» **Exercise data**:
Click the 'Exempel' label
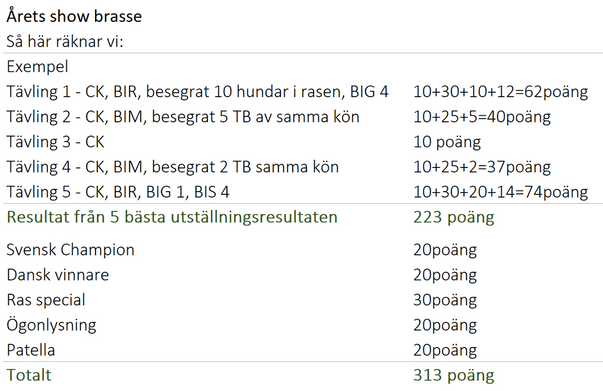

...

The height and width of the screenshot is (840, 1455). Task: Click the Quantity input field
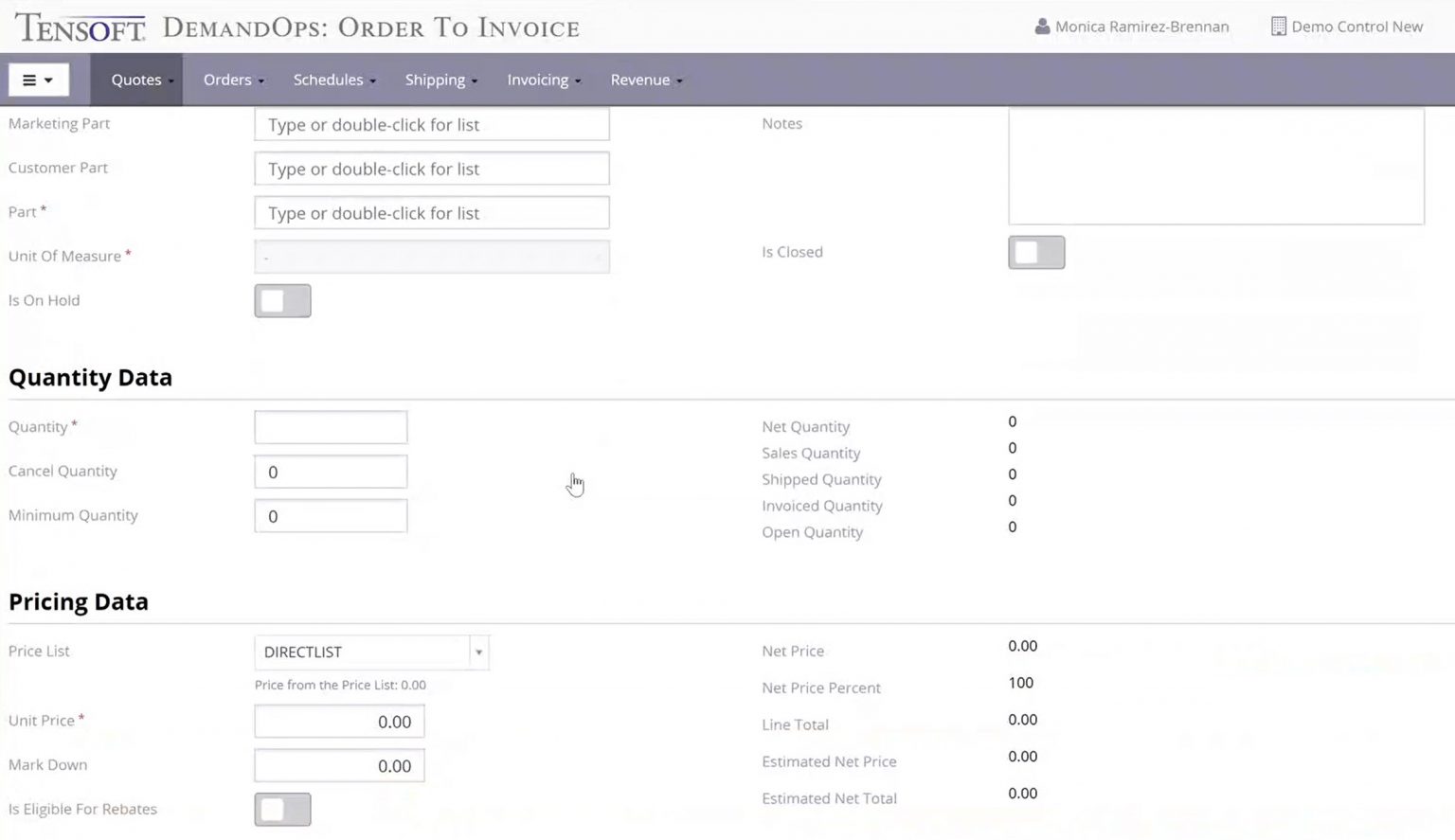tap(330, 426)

==

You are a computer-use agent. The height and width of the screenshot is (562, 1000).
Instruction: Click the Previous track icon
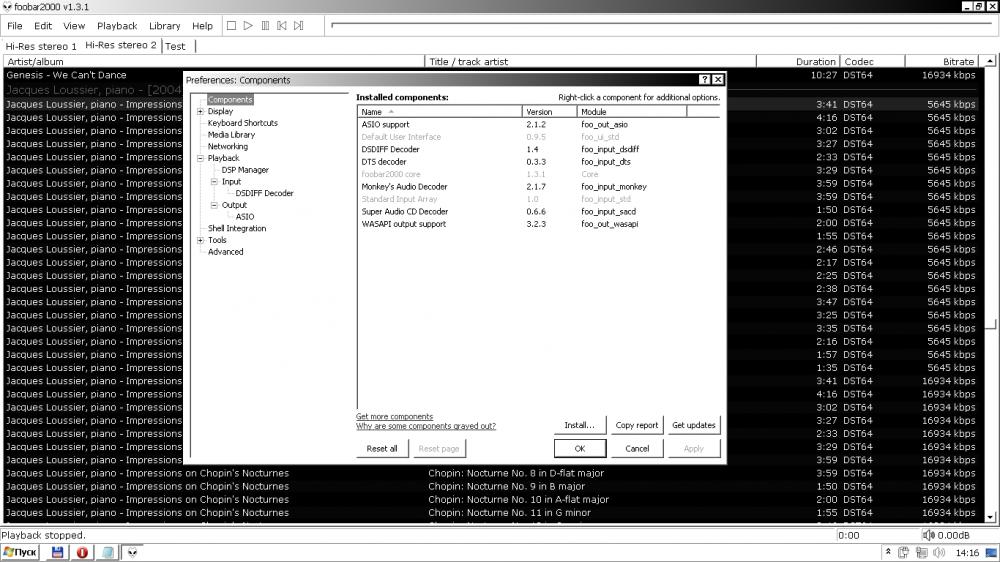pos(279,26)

» **Task statement**: Identify every line above that contains the word "height" and copy each of those lines.

» **Completed task**:
The height and width of the screenshot is (840, 1455). Task: Click the Quantity input field
You are a computer-use agent. The height and width of the screenshot is (562, 1000).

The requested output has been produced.